MRI of Capn15 knockout mice and analysis of Capn15 distribution reveal possible roles in brain development and plasticity

Abstract Purpose The non-classical Small Optic Lobe (SOL) family of calpains are intracellular cysteine proteases that are expressed in the nervous system and appear to play an important role in neuronal development in both Drosophila, where loss of this calpain leads to the eponymous small optic lobes, and in mouse and human, where loss of this calpain (Capn15) leads to eye anomalies. However, the brain regions where this calpain is expressed and the areas most affected by the loss of this calpain have not been carefully examined. Procedures We utilize an insert strain where lacZ is expressed under the control of the Capn15 promoter, together with immunocytochemistry with markers of specific cell types to address where Capn 15 is expressed in the brain. We use small animal MRI comparing WT, Capn15 knockout and Capn15 conditional knockout mice to address the brain regions that are affected when Capn 15 is not present, either in early development of the adult.

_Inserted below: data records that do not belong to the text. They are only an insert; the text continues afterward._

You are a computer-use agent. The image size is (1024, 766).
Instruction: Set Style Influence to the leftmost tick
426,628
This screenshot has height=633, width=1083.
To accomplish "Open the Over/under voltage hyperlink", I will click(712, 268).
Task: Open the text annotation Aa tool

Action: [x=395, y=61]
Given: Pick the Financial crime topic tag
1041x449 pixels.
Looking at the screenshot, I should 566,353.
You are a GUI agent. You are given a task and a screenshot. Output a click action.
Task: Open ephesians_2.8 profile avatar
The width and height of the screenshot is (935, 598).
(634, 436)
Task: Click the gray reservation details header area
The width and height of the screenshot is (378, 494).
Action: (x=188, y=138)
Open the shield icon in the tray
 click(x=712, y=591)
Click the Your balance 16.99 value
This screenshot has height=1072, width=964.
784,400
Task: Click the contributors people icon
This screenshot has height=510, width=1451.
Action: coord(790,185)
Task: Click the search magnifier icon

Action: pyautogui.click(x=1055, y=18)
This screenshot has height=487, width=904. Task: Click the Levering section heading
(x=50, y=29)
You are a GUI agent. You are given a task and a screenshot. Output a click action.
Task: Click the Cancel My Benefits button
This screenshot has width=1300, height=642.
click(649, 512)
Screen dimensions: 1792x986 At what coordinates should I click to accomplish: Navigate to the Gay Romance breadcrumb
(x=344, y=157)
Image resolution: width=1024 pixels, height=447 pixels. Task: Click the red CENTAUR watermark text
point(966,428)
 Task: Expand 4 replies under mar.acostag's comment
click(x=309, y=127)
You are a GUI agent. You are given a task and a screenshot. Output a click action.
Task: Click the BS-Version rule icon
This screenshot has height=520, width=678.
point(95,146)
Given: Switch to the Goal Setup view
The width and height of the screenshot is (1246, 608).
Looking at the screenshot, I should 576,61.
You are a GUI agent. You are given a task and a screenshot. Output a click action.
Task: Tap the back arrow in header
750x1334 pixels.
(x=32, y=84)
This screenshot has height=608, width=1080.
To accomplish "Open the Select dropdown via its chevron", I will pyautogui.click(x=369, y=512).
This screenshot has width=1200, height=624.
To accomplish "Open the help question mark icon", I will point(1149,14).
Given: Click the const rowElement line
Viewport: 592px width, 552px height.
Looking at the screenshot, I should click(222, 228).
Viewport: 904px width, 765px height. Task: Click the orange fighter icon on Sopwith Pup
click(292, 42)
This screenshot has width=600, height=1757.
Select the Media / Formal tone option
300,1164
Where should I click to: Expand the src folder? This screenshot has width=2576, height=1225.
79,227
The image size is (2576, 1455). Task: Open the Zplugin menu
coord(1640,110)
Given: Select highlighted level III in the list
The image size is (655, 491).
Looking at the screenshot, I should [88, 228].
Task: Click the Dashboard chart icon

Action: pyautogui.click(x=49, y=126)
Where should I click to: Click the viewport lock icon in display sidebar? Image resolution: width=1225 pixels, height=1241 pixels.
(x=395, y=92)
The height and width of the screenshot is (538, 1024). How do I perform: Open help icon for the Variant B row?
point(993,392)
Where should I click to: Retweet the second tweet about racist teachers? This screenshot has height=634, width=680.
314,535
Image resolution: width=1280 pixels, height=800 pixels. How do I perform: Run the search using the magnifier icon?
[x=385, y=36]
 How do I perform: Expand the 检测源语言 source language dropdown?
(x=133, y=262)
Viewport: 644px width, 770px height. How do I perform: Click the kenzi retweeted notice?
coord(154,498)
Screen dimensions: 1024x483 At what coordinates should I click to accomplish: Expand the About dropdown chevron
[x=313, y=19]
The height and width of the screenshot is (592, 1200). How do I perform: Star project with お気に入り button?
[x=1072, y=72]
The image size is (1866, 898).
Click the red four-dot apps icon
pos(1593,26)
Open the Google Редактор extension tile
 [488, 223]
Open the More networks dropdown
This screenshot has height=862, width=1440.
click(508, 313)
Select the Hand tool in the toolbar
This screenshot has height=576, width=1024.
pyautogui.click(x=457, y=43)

Results Capn15 is expressed in diverse brain regions, many of them involved in plasticity such as the hippocampus, lateral amygdala and Purkinje neurons. Capn15 knockout mice have smaller brains, and present specific deficits in the thalamus and hippocampal regions. There are no deficits revealed by MRI in brain regions when Capn15 is knocked out after development. Conclusions Areas where Capn15 is expressed in the adult are not good markers for the specific regions where the loss of Capn15 specifically affects brain development. Thus, it is likely that this calpain plays distinct roles in brain development and brain plasticity.